Working Q is given by (let's assume an infinite component Q for the moment)
XL/RL. That value of XL can therefore be made anything we want.
The simplest approach is now to tune the inductor to resonance with a shunt
capacitor, and we can link couple in. Vary the link (i.e.the effective leakage
inductance) and voila!
The link could be substituted by a suitable large value of inductance between
the input and the top of the tuned circuit. The value of the inductance depends
on the impedance of the step up ratio that we want: we'll have to readjust the
tuning capacitor, but we will still have the Q fixed by the ratio of the
inductance to load impedance. Or we can even tap the tx at the bottom of the
tuned circuit, and adjust the tap point for a match - and then we have a tuned
auto transformer.
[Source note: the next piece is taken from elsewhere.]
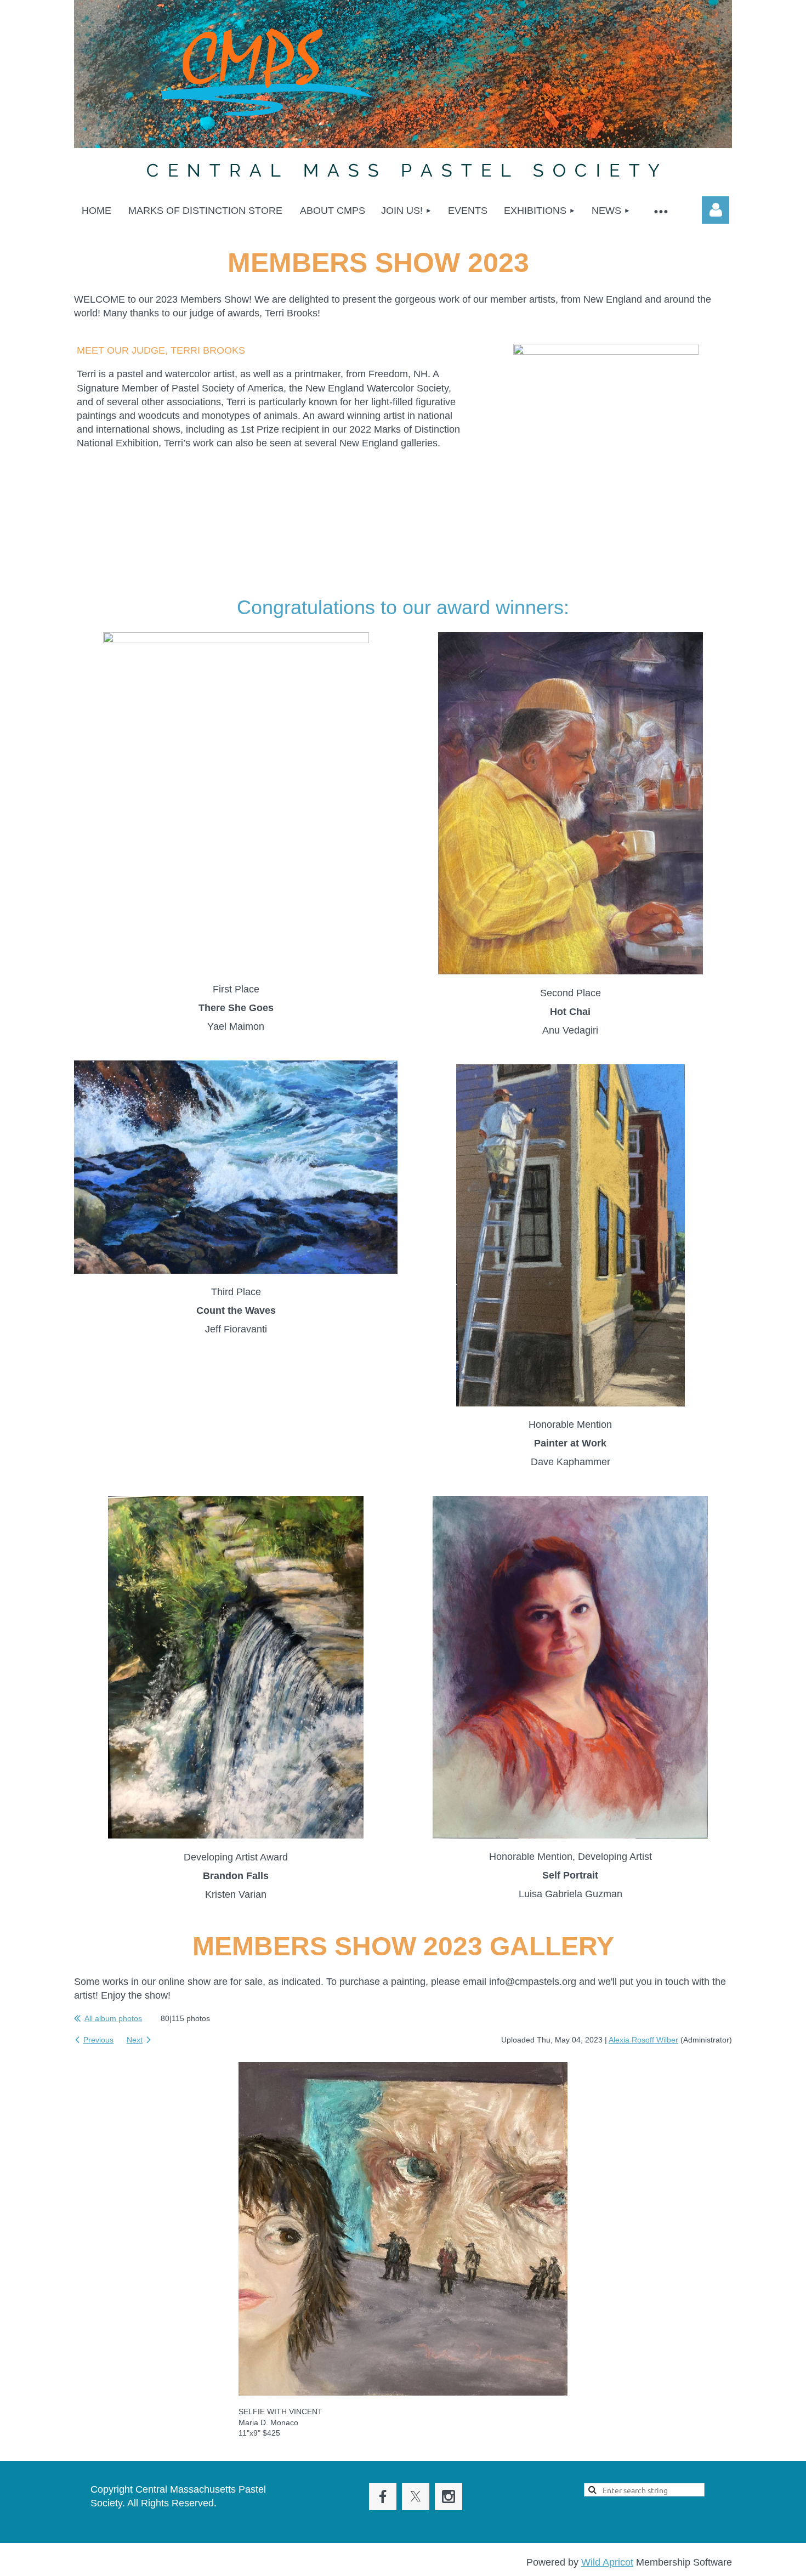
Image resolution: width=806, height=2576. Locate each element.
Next (135, 2039)
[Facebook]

The higher the amount of capacitance, the higher the Q.
When the load is complex, we have to adjust the values to compensate for that.
The principles of duality make this work with a low resistance and series
Now you can use the equivalent circuits to turn this into an equivalent T.
A complication occurs in an antenna tuner if the antenna itself has a high Q,
i.e. a rapid change in impedance with frequency. Although the tuner itself may
have a low working Q, it may have to be retuned for quite small frequency
excursions, and especially if the antenna is resonant in the middle of wide
band (percentage wise) this means a reversal in sign of the imaginary part as
you go through the band. I have that problem with my vertical, where its
resonance is at 3.72MHz. This leads to having to vary both L and C in the L
network: as the real part varies a lot over the band, tuned circuit would need
variable L too, to keep a constant Q.
The correct point about the L network is that for any 2 element approach, it
offers the lowest Q. Add a third element, and you have a different situation.
Add more elements and you can go further, getting a wide band match. I have an
article somewhere, translated from the Russian in the early 60's. about
designing wideband Tchebysheff networks: From memory, they could get wide band
matches across an HF BC band without retuning. The pay off point comes when
you have so many components that the losses in them get too high. Like the
wideband dipole antennas that get a match by using a load resistor. Somewhere
in all this, my aging memory recalls something about Foster's Reactance Theorem
and Hurwitz polynomials, but I can't remember why.........
So while I agree with Rich wholeheartedly about using a centre fed dipole
rather than burning up traps (and accept that the pattern gets a bit weird when
you get to the stage where it's several wavelengths long), I don't agree with
him about using an L network, especially where the feeder length is such that
the impedance gets very high or low. That can also lead to Marconi effect,
which is undesirable, but that's another matter.